Interludio 2: El polvo y el trueno

Su nombre era Hen Xi’an, apenas un soldado más entre los cientos que componían la Quinta Compañía de Vanguardia del ejército chinsonita. Cuando cruzaron la línea del crepúsculo, no esperaba sobrevivir.

Sus botas se hundían en el barro chamuscado, en la mezcla de tierra, sangre y ceniza. Respiraba por la boca, porque el hedor de los cadáveres calcinados aún se pegaba a las paredes de la garganta como un castigo. Llevaba el rostro cubierto con una tela negra y el brazo izquierdo sangrando por un corte superficial. De los treinta con los que había cargado contra la barbacana del fuerte, solo tres habían regresado. Uno gritaba incoherencias. Otro no soltaba el asta quemada de lo que alguna vez fue una bandera.

Hen Xi’an no podía hablar.

Lo había visto con sus propios ojos. Lo que los ancianos llamaban la Maldición Plateada, lo que los generales insistían en llamar solo un truco. “Un viejo mago exiliado”, decían. “Un relámpago antes de morir.”

Pero no. No era un truco.

El cielo se había abierto como un pergamino roto. Las nubes surgieron de la nada, y con ellas el fuego. Cientos, miles de rayos, como si los dioses hubieran descargado su juicio sobre ellos. No hubo advertencia. No hubo tregua. Solo ceniza y gritos.

Había sentido el calor de los rayos al estallar cerca, había visto a su comandante deshacerse en un chispazo, la armadura fundiéndosele a la carne. Y después, aquel hombre.

Un hombre esbelto de cabellos plateados y ojos de tormenta. De pie sobre el muro. Solo. Como una estatua invencible.

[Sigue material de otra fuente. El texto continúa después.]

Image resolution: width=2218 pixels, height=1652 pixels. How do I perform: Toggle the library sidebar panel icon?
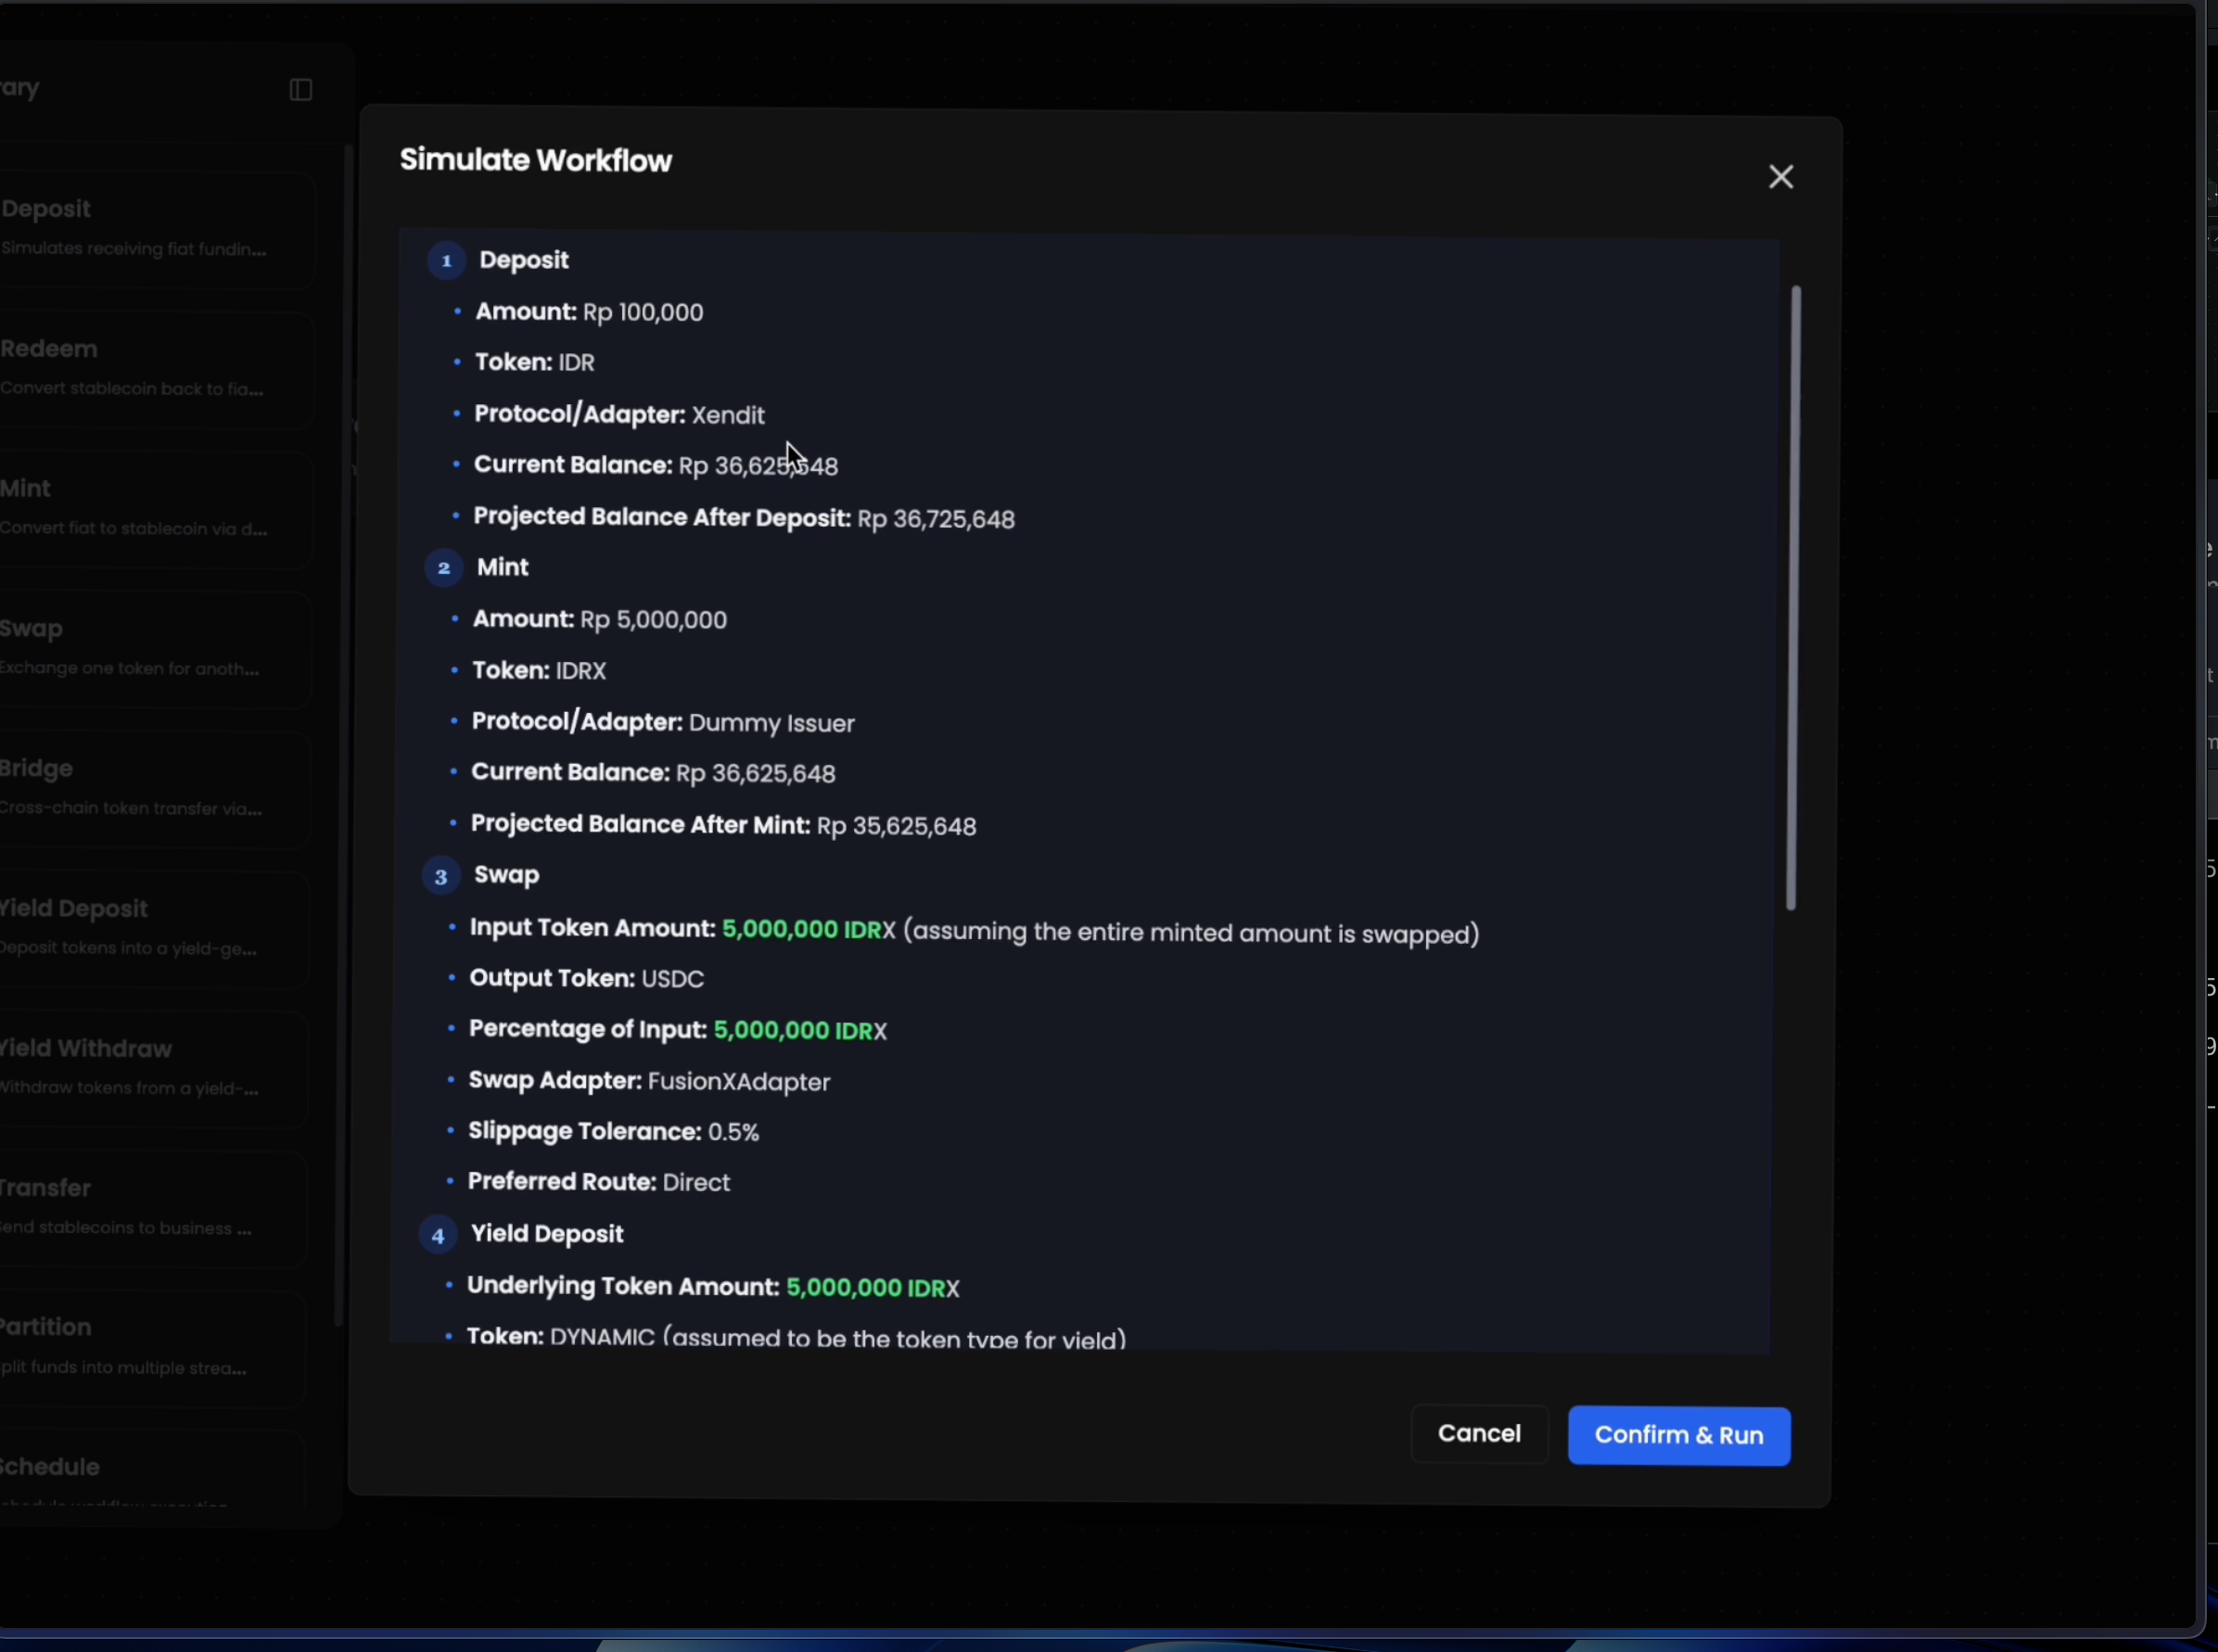(301, 90)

El terror no vino por el fuego. No por la magia. Vino por la mirada.

Aquel mago miraba con tristeza, no con odio. Como si lo que hacía no le provocara gloria, sino pesar. Como si los que caían fueran parte de una tragedia ya escrita.

Hen Xi’an corrió. Y no se detuvo. Ni cuando las trompetas de retirada sonaron. Ni cuando la línea de catapultas colapsó. Ni cuando el oficial del ala oeste le gritó por cobarde.

Solo corrió. Porque sabía que si se detenía, si miraba atrás, el trueno lo alcanzaría.

Ahora, horas después, escondido en una pequeña quebrada entre las piedras, al abrigo de una capa chamuscada y con los ojos abiertos al cielo nocturno, comprendía algo que cambiaría su vida para siempre:

Ese hombre no era un soldado. Era un castigo.

Y algún día, los suyos tendrían que decidir si estaban dispuestos a pagar el precio que esa magia traía consigo.